>> start SUPPLIED MATERIAL

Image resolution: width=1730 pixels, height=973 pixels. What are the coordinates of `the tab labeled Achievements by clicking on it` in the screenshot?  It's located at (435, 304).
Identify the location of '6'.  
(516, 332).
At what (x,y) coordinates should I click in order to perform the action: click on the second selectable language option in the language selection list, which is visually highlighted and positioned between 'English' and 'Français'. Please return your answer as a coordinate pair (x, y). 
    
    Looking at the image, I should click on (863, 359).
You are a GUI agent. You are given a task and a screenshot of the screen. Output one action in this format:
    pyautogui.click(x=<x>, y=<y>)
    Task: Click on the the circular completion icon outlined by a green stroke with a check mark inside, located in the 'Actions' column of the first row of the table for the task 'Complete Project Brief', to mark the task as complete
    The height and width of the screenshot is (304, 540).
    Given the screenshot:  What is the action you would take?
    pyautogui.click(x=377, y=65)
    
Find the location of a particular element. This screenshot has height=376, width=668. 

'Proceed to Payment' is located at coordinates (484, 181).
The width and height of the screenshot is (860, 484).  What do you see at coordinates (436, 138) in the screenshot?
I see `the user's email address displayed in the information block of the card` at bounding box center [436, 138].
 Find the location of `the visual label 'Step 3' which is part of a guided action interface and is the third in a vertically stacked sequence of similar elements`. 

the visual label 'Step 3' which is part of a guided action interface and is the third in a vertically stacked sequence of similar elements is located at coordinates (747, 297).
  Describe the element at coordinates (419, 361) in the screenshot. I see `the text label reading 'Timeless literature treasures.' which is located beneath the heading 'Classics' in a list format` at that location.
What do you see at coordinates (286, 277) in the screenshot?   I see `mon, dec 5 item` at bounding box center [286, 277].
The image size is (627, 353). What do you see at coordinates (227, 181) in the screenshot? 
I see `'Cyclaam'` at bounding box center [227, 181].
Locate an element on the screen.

>> end SUPPLIED MATERIAL

TASK INSTRUCTIONS
Can you give back only the data from its start down to the line containing "(516, 332).", substituting "Leaderboard" for "Achievements" and leaving everything else unchanged?

COMPLETE OUTPUT
Image resolution: width=1730 pixels, height=973 pixels. What are the coordinates of `the tab labeled Leaderboard by clicking on it` in the screenshot?  It's located at (435, 304).
Identify the location of '6'.  
(516, 332).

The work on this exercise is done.